_Completa lo siguiente_.
1. Según el relato del viaje a Buenos Aires, ¿en qué ciudades hizo escala el avión antes de aterrizar en la capital argentina?
2. Prolonga el relato del viaje a Buenos Aires a partir de donde termina.

_Texto extraído_.
((

Capítulo I, construyendo el futuro

Tal día como hoy, un 11 de diciembre de 1991, hace ya treinta larguísimos años, dos personas nos embarcábamos en un emocionante viaje que aún no ha terminado. Cuatro pesados petates militares comprados en el rastro de Madrid, entraron en la bodega de un avión rumbo a un destino meditado, añorado durante largo tiempo, pero a la vez incierto. Rumbo a un rinconcito dentro de nosotros mismos, donde se construye el futuro. Un lugar valioso como la esencia, un lugar vital. Sí, dentro de esos petates verdes caqui y de la barriga del DC-9 partían un montón de esperanzas, ilusiones y deseos, un cargamento infinito de sueños y anhelos, de voluntades y metas. Dábamos tal día como hoy los primeros pasos de un camino del que desconocemos aún el final. De un viaje sin billete de vuelta.

27 horas después de despegar de Madrid aterrizábamos en la capital argentina, con sendas escalas previas en Dakar y Asunción. Aquella será nuestro primer destino, Buenos Aires, hermosa y enorme metrópoli que acogió a estos gallegos con cordialidad entre sus más de 14 millones de almas, aunque solo fuese como la escala necesaria para alejarnos, precisamente, de la vida urbana y morar en nuestras montañas. Pasear en aquel momento por Caminito a ritmo de tangos, o por Corrientes, el barrio de San Telmo, por sus avenidas flanqueadas de rascacielos y con el Obelisco como faro, o por la emblemática plaza de Mayo siempre será un placer, lugar este último que desde entonces para mí será la plaza de las Madres de Mayo al verlas caminando en círculos frente a la Casa Rosada cada jueves desde los años de la dictadura de Videla, con sus pañuelos blancos, reclamando justicia y reparación (¿os suena de algo esto último?). Era como vivir en un sueño, como vivir la vida de otros en nuestros cuerpos. Como si no fuéramos nosotros los que coincidiéramos en el espacio y en el tiempo.

))

_Listado_.
((

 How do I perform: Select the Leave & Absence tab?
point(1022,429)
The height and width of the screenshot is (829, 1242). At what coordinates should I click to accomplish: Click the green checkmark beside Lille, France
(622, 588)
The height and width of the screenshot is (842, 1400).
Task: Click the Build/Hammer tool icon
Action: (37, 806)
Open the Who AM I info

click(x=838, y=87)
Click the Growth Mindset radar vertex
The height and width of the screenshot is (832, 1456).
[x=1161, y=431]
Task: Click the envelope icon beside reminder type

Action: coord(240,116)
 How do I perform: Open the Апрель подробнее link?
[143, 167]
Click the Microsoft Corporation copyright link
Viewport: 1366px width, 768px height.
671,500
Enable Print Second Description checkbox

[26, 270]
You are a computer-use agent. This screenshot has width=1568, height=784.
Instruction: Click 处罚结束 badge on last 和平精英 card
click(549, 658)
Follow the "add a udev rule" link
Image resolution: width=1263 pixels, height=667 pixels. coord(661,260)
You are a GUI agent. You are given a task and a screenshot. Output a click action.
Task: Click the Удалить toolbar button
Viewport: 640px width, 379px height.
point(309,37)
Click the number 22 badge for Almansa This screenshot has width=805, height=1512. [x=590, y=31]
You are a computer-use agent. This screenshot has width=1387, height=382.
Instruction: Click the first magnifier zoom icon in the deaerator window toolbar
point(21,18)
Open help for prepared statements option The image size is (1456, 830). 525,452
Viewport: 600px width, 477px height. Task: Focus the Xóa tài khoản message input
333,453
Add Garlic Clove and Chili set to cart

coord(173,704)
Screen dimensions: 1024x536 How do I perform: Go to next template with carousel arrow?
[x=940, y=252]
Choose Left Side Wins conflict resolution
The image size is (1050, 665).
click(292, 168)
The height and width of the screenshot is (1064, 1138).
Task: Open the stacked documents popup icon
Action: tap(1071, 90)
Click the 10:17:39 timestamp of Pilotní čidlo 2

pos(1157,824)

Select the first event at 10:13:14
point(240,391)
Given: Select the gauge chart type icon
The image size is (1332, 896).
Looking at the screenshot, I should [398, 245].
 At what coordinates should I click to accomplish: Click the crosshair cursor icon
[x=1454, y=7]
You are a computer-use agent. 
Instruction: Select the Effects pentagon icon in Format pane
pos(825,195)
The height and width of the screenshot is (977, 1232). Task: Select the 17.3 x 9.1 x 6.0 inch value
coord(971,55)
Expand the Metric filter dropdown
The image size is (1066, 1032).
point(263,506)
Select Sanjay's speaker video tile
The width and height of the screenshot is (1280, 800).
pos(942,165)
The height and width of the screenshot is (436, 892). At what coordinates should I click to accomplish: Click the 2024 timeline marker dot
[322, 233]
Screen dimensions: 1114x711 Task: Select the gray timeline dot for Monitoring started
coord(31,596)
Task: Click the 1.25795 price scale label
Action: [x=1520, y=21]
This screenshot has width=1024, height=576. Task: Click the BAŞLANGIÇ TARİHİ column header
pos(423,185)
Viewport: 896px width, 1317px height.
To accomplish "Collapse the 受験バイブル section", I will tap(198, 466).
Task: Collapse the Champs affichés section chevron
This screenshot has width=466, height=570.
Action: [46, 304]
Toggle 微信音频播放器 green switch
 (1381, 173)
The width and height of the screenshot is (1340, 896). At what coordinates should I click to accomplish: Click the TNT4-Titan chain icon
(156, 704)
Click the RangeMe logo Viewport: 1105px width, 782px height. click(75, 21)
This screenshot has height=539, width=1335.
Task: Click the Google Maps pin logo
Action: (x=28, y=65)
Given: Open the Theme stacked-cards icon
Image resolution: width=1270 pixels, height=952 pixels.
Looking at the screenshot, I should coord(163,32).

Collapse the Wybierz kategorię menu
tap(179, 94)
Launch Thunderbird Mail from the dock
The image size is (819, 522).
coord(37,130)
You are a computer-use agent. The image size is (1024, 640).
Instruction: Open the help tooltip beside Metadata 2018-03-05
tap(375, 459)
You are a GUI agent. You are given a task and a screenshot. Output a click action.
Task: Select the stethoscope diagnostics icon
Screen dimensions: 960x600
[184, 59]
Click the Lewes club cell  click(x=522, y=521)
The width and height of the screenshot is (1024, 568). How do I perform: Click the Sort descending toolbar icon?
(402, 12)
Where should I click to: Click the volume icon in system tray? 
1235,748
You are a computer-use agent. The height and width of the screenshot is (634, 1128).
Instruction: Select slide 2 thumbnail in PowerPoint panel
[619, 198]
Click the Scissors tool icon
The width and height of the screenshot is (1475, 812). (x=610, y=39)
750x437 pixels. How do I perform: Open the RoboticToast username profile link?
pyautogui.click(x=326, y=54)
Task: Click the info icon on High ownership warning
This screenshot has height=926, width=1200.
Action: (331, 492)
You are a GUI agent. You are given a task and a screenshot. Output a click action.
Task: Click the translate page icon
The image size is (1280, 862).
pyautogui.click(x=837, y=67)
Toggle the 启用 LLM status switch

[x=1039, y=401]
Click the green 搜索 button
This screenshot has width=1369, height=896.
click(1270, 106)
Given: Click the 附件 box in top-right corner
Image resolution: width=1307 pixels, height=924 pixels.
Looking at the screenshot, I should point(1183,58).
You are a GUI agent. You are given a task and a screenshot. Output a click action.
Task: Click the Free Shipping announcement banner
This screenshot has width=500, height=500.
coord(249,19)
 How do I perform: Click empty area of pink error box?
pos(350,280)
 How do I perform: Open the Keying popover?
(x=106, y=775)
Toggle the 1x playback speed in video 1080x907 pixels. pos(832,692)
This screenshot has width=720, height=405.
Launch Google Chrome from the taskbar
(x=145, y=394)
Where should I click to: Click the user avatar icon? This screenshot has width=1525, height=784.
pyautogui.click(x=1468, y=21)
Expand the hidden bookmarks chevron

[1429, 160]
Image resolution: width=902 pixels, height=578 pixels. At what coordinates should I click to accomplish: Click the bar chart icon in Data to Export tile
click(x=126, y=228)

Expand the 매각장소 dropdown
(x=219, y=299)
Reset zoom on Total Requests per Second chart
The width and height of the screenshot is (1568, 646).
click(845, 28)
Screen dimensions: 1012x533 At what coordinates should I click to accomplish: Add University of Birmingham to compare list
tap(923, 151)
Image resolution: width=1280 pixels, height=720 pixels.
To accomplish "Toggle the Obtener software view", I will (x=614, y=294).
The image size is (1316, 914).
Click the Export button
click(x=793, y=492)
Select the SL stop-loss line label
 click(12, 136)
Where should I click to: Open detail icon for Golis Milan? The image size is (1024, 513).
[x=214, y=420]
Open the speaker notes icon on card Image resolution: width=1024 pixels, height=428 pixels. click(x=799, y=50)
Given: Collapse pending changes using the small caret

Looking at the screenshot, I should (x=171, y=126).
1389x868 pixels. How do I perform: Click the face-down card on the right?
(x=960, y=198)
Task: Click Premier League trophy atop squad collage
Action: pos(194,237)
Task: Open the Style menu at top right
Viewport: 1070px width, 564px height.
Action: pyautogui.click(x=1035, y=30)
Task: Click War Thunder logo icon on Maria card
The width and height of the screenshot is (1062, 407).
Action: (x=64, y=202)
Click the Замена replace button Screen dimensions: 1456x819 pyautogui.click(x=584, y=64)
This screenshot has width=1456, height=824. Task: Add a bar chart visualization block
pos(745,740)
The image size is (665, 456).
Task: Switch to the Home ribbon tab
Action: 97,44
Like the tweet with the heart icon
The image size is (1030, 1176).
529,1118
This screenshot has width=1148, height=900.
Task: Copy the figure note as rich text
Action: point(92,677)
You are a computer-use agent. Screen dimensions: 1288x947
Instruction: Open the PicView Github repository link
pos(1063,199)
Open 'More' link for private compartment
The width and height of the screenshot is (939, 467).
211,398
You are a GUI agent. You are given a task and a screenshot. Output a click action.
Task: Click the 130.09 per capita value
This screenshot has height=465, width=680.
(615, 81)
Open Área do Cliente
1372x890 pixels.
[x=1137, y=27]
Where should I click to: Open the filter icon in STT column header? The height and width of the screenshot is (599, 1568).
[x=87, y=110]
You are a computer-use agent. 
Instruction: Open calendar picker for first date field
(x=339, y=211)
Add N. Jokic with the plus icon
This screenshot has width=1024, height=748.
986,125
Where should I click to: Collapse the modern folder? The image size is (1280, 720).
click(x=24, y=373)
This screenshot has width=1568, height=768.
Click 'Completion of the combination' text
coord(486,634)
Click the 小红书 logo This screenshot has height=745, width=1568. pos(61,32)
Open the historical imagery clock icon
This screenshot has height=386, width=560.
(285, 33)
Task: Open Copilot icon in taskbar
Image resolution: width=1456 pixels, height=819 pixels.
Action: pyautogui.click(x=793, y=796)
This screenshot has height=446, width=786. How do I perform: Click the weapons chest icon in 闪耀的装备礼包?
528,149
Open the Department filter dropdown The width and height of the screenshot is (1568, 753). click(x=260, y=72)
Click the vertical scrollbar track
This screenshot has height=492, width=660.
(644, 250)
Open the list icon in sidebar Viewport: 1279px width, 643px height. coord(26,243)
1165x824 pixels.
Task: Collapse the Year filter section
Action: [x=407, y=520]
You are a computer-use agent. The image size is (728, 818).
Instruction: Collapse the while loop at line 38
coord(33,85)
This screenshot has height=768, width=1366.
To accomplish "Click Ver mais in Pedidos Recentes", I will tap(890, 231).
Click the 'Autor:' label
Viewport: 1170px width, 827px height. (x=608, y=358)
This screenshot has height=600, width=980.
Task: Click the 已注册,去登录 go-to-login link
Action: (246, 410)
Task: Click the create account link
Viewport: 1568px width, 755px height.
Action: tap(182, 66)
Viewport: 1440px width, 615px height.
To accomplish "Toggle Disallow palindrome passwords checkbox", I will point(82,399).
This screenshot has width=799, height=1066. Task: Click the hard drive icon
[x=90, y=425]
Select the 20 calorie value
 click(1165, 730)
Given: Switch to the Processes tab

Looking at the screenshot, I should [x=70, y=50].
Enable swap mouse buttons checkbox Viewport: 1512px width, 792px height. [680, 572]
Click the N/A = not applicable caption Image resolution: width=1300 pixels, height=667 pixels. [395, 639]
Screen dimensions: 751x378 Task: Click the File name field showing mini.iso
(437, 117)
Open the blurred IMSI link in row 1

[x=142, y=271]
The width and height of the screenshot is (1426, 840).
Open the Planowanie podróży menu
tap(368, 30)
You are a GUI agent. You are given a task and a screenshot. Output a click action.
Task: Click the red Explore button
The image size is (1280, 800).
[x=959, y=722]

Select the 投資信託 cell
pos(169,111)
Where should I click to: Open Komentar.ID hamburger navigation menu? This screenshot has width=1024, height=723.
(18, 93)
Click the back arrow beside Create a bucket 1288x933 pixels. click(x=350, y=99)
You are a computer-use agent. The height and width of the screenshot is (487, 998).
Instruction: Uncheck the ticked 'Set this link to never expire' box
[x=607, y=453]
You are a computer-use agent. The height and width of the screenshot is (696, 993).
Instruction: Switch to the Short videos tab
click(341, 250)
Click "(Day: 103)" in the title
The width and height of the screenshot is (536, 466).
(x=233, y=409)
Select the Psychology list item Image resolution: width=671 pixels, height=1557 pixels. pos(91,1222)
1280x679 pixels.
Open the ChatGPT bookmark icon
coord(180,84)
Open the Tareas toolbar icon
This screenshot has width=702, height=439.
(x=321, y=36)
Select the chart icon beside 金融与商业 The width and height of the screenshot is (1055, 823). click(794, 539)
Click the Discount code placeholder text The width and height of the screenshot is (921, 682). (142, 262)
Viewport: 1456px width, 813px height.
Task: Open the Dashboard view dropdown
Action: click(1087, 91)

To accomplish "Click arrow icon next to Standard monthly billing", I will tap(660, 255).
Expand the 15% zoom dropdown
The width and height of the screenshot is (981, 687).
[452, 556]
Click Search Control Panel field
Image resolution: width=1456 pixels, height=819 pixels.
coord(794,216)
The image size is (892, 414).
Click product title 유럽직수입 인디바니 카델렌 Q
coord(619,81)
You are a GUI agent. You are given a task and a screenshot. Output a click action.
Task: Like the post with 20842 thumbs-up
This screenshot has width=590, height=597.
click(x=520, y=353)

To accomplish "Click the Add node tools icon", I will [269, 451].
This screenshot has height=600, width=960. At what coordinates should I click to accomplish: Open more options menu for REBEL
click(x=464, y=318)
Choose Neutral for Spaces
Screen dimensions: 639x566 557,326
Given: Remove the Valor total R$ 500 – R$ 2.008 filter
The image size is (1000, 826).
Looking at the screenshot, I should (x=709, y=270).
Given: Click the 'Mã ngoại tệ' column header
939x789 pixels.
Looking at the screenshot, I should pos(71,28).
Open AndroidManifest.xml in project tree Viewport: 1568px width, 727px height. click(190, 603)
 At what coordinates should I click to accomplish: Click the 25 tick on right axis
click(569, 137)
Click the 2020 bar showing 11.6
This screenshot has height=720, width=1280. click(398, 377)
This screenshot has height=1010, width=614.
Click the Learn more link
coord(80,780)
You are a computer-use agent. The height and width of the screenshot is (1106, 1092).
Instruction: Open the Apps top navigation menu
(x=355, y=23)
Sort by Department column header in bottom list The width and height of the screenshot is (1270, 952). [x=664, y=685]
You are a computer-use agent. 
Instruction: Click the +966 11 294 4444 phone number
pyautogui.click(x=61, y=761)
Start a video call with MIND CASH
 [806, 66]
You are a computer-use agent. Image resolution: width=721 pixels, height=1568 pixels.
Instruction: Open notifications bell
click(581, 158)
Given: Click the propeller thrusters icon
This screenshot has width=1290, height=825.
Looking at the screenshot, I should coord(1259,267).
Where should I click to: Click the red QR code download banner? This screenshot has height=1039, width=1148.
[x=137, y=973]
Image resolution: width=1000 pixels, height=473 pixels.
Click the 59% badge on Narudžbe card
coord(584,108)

))

_Respuestas_.
1. En Dakar y en Asunción.

2.
Pero los días pasan y tenemos muchos planes en nuestras mochilas. Sin demorarnos más ponemos rumbo a Mendoza con intención de asegurar un buen proceso de aclimatación a la altura en la mole gigantesca del volcán Tupungato. Un tren eterno nos cruza a lo ancho el país desde la capital y nos acerca a la cordillera de Los Andes tras más de 20 horas de traqueteo y retrasos. Inmediatamente realizamos el traslado a la pequeña población de Tupungato y visitamos la Prefectura Militar del Regimiento Nº 11 con intención de que nos proporcionen el arriero y las mulas necesarias para aproximarnos hasta la base del volcán. Sin embargo, nos deben ver cara de dólar y el mando con el que negociamos debe quererse sacar un sobresueldo a nuestra costa, pidiéndonos una cantidad que sobrepasa incluso lo desorbitado para las informaciones que nosotros tenemos.

La primera ... en la frente.

Con la enorme decepción de aquel imprevisto regresamos a Mendoza cabizbajos y sopesando el siguiente movimiento: iremos directamente al Aconcagua -lo que en un principio iba a ser nuestra segunda parte del viaje, en la que aprovecharíamos la aclimatación adquirida en el volcán para subir y bajar rápidamente de sus casi siete mil metros de altura-. Rehacemos, pues, nuestras mochilas y petates y abandonamos Mendoza camino de Puente del Inca con las ilusiones recobradas. "No problem", viajar es superar las piedras del camino y seguir andando.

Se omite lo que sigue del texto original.